Is it just me, or are we totally off track on WHAT causes addiction and WHY? It’s not always about acute trauma.
Competition. Ego-worship. Winning and me, me and winning. Just because you get sober and “win” a newfound grace, doesn’t mean you’re out of the matrix. It seems apparent to me when I see just how many people are still seeking to acquire things, places, trips, experiences, states of being–after they get sober. I mean, working the steps is a form of mastery, and isn’t that striving for mastery a form of ego enhancement? It’s like getting an A+ on your homework assignment; are you doing it for you, and more importantly, what does it allow you to acquire? The ego remains. In my HUMBLE (and irritated) opinion, unless we address this, which unfortunately seems to thread through every area and endeavor, whether “altruistic” or not and whether recovery-related or not–and stop feeding into it–true healing is never going to be possible.
I sense that recovery, for many people, is as competitive as anything else. And, I see a society ideal–ours–of competition, of winning, of having and acquiring more than others as being one large root of dis-ease. I’m barely able to, but when I extract my own self from this reality that I’ve been socialized to think is OK, well, it’s a bitter smack in the face.
I almost want (need) to withdraw from the noise, and all the shaming and blaming and theories; all the pathologizing of human nature–in order to maintain my sobriety. I get angry, and I get sad, and I get jealous. Why do we pathologize these things in “recovery?” More importantly, why do I get the sense that there are so many people looking to acquire the opposite of these things?
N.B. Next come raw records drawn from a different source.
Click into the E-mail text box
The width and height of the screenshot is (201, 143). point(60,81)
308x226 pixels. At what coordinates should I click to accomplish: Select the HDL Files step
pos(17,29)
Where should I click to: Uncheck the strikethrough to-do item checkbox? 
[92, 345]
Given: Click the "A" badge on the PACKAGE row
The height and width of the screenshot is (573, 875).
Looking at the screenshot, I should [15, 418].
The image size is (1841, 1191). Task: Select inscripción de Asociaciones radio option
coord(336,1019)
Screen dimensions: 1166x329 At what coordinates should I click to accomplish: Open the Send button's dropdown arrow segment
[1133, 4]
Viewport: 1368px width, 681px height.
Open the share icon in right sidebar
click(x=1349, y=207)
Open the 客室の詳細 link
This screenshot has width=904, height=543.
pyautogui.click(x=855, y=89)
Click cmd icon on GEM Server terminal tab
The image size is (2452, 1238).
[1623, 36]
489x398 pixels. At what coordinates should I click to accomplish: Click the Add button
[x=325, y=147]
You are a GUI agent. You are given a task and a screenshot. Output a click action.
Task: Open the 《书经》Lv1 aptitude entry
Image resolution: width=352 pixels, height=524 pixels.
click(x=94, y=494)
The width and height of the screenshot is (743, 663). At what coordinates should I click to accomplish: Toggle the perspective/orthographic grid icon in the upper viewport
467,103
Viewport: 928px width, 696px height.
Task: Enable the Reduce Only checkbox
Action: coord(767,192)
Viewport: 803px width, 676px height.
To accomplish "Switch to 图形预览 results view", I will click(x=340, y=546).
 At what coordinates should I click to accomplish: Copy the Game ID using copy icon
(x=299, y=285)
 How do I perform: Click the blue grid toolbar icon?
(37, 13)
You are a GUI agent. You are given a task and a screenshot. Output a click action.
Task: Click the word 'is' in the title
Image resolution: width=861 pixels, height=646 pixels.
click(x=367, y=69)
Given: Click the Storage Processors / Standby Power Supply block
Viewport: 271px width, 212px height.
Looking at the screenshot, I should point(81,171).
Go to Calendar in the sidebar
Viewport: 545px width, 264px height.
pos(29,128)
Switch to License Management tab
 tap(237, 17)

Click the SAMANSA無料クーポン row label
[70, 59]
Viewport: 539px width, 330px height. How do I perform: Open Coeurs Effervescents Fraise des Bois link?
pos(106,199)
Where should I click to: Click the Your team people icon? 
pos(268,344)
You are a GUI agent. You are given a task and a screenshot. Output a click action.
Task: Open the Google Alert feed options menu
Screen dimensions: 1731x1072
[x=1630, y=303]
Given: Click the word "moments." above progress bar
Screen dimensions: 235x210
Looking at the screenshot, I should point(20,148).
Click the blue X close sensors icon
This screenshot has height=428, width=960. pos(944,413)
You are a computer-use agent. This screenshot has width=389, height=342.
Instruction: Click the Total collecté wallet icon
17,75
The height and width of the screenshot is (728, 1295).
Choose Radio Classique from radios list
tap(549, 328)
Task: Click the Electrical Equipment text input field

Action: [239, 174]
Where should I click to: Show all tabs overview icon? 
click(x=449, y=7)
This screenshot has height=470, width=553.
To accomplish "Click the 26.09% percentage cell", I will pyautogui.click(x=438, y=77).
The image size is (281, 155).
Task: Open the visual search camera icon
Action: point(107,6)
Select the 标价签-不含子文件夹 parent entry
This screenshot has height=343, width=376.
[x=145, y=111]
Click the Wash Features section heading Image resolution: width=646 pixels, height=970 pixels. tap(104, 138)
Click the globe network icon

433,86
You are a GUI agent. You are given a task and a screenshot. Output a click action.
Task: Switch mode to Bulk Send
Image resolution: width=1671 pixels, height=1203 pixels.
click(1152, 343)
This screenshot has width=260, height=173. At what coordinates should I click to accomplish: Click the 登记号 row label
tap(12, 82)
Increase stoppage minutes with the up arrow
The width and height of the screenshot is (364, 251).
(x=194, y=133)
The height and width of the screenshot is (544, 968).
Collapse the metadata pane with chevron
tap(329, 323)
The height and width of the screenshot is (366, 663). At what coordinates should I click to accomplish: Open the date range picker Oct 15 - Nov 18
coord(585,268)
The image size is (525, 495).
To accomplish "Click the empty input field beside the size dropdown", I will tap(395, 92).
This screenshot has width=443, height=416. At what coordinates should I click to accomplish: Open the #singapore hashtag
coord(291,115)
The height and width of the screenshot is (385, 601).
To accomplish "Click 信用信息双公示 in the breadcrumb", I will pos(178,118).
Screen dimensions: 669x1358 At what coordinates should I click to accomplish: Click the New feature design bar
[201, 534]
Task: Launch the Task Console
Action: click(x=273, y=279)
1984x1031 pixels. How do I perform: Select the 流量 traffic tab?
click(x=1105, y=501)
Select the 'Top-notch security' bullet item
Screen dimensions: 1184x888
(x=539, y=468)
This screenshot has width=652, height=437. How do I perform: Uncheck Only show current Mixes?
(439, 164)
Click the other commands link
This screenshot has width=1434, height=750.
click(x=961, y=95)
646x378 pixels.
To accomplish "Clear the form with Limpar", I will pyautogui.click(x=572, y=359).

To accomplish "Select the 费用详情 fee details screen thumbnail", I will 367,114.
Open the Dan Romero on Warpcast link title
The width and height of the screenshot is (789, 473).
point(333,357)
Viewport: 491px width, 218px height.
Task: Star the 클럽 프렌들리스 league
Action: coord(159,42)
Example: Facebook. To me, Facebook seems to feed off our worst–but innate–human traits: the tendency to compare, the tendency to want to have what others have in order to acquire a sense of completeness, or to feel good about ourselves. To feel SAFE. The fact that membership on the ‘Book is so prevalent illustrates how pervasive these tendencies actually are.
Another example: To hustle to publish a piece before (or instead of) someone else? To me, that’s also about fear: if you get the story, you get to subdue that fear of “losing,” and you get to build your ego. What if there was no byline, would you still write the piece?
Gah. I’m either going to have to accept that I’m just not that competitive, or, learn how to deal with my competitive nature better. Get off Facebook. Restrict the “recovery” work. Focus on what interests me in the science news, but don’t invest more than a disposable amount of self-validation from this work. At the end of the day, I am happiest–most sure of my growing sense of peace in the cosmos (the order of things, my own life and death, literally)–when I am not thinking about either my defects or my strengths. Neither matter. What matters is that I am here, for however long, and there is nothing to gain, no one to beat, no ego or defect to ponder, no right recovery to make.